Parigi (askanews) - "Il nostro primo dovere è mantenere il sangue freddo, non cedere al panico e non lasciarci trasportare dalle emozioni per non votarci all'odio, alla vendetta e ai rancori. Soprattutto dobbiamo evitare polemiche volgari e grossolane che potrebbero portare a incolparci l'un l'altro, che sarebbe la cosa peggiore in questo momento".

È questo il commento del candidato all'Eliseo di estrema sinistra Jean-Luc Melenchon, all'attacco terroristico avvenuto nella serata del 20 aprile 2017 sugli Champs-Elysées, a Parigi che ha causato la morte di un poliziotto e dell'attentatore e il ferimento di altri due agenti.

"I servizi di sicurezza di Paese - ha continuato Melenchon - indipendentemente dalla leadership politica, fanno del loro meglio e sono molto efficaci ottenendo molti risultati e pagando il loro tributo alla lotta in cui sono impegnati".

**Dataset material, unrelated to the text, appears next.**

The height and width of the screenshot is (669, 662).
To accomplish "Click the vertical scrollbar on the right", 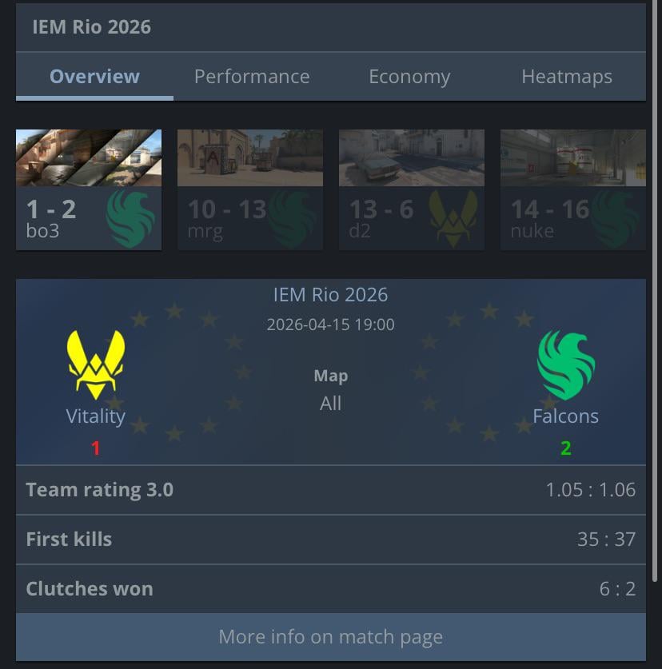I will [x=655, y=290].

"In questo momento - ha concluso - vorrei che si fermasse ogni polemica comprese quelle contro gli attuali leader del Paese. Non è quello di cui abbiamo bisogno in questo momento o che dobbiamo dare a vedere. Dobbiamo mostrare la nostra unità e il fatto che, qualunque siano i mezzi usati contro di noi, non potremo mai cedere".